Line by line, output everything from the one that contains "769x701 pixels." through the end of the material below, exactly as written and with no pictures.
^^^^^^^^
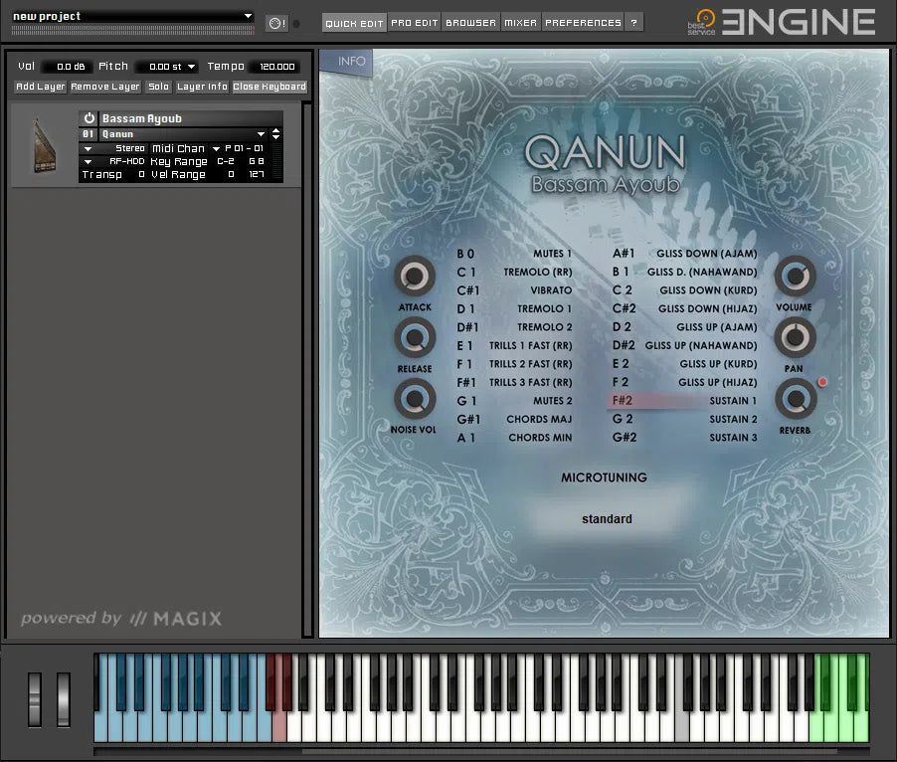Toggle Solo for the layer

(158, 87)
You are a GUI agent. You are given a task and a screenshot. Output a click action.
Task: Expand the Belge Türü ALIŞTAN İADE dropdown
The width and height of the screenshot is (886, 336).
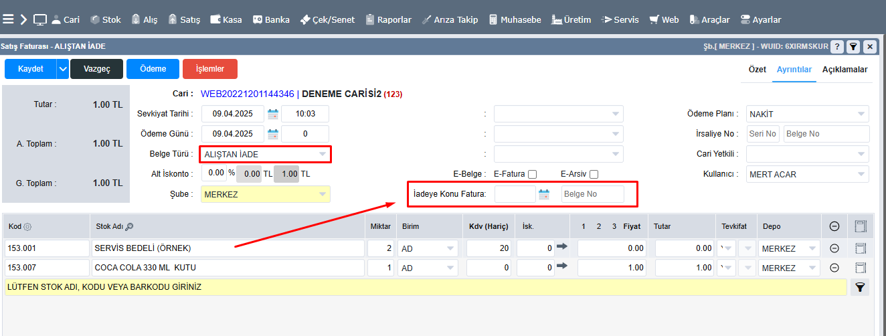click(323, 155)
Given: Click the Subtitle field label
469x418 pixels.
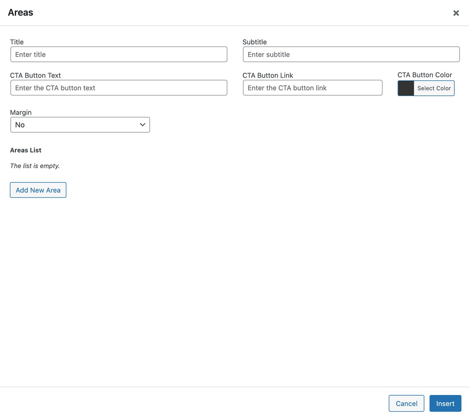Looking at the screenshot, I should pos(255,42).
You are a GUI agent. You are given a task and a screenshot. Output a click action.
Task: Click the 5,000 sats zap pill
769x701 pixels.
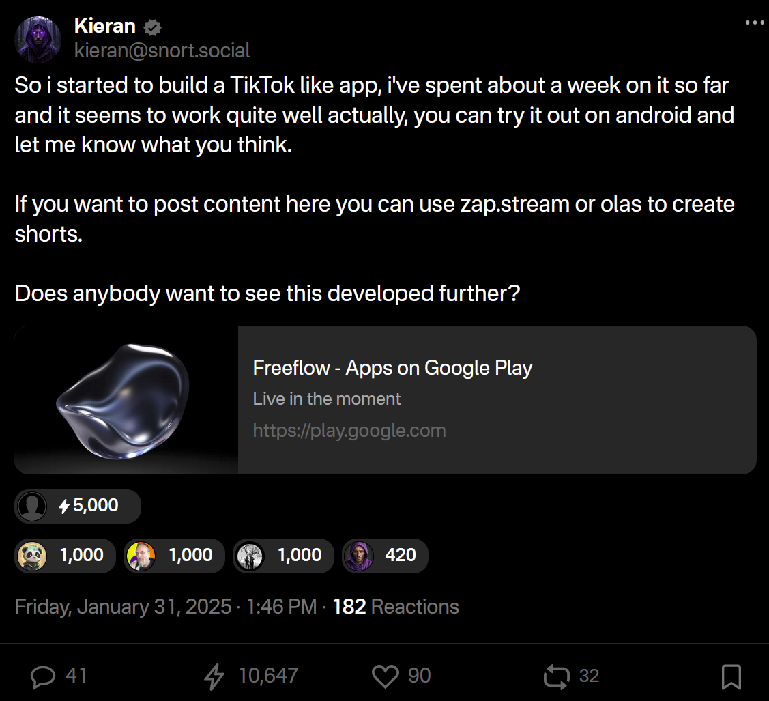click(78, 506)
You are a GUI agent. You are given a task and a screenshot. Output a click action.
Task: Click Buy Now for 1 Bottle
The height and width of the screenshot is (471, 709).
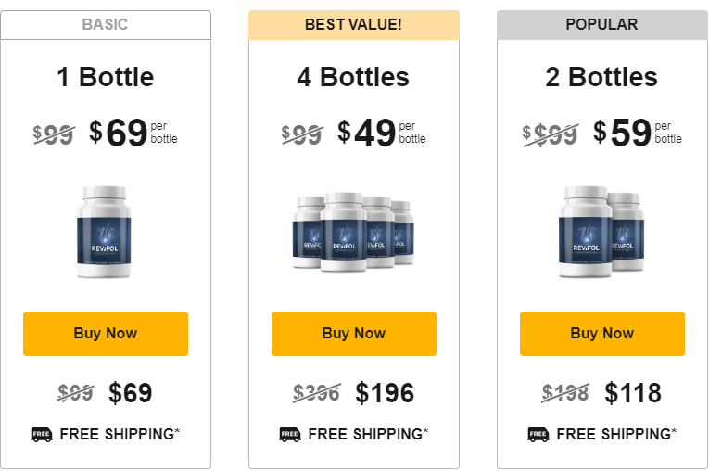tap(106, 334)
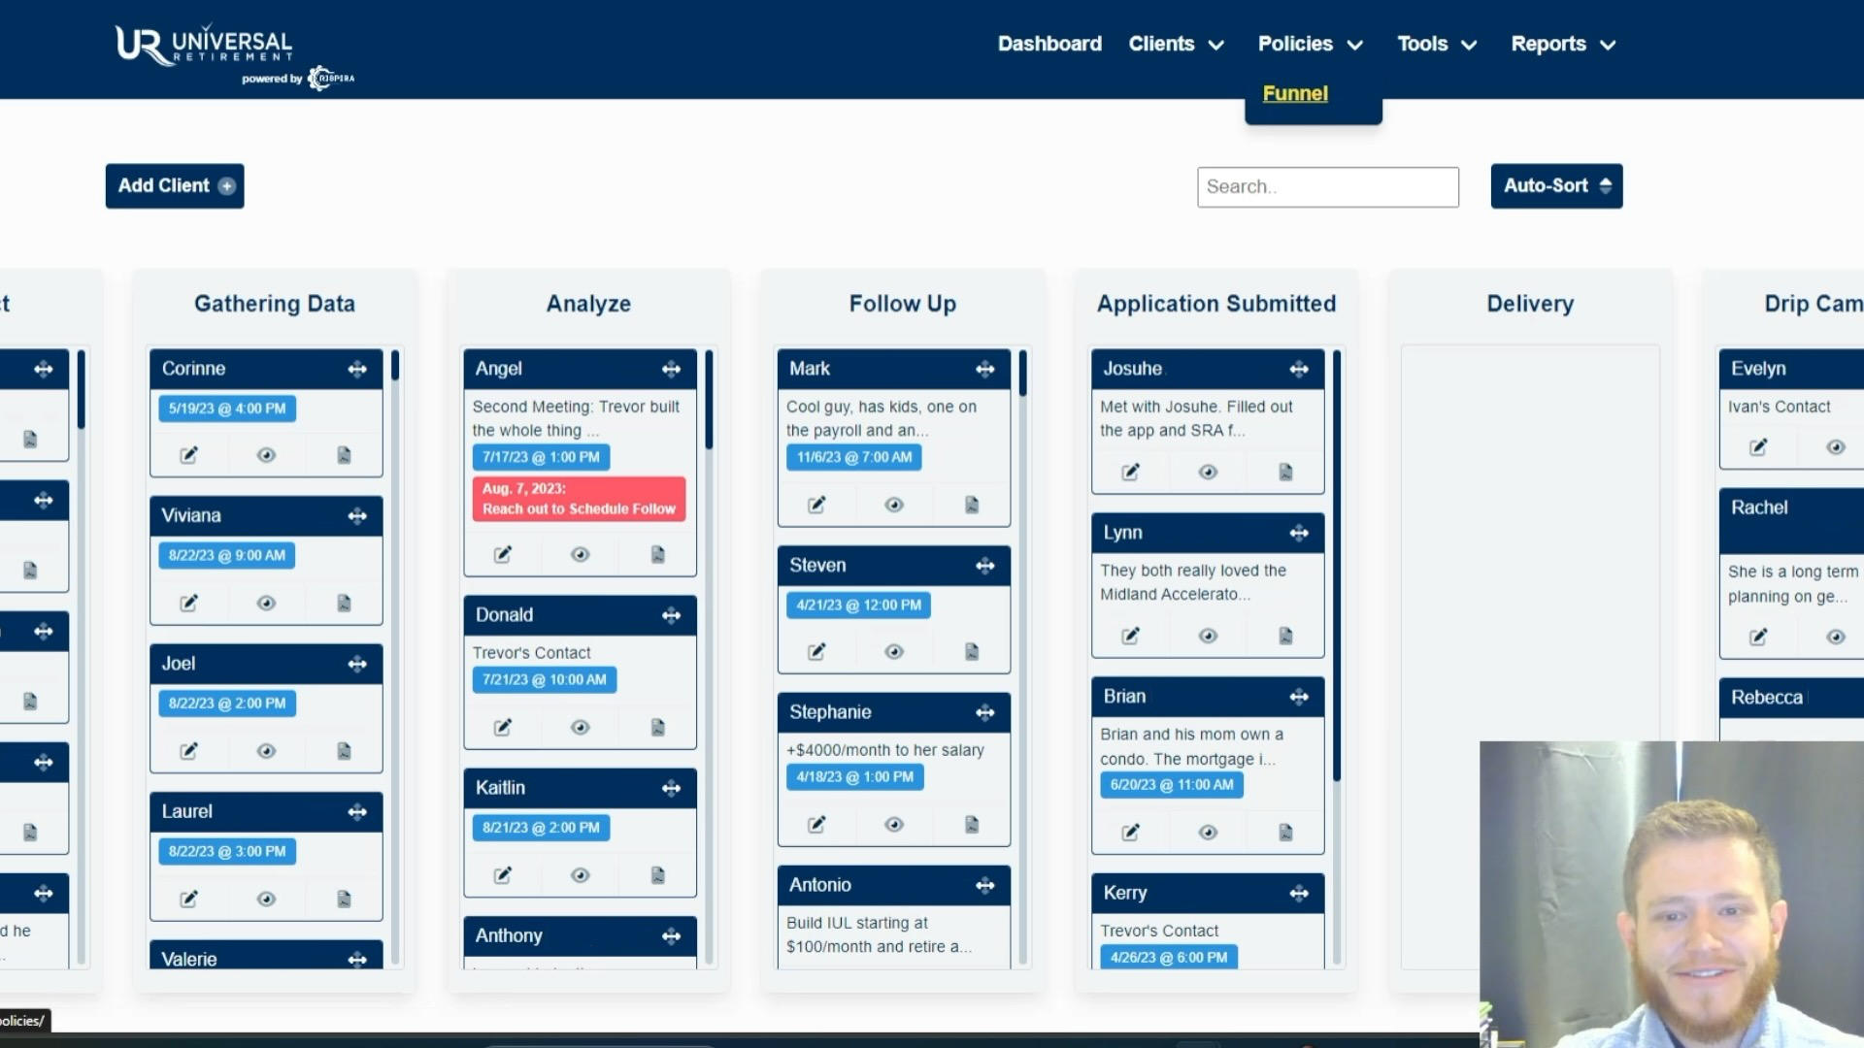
^^^^^^^^
**TASK RESULT**
769x701 pixels.
click(78, 506)
You are a GUI agent. You are given a task and a screenshot. Output a click action.
Task: Click Buy Now for 1 Bottle
The height and width of the screenshot is (471, 709).
tap(106, 334)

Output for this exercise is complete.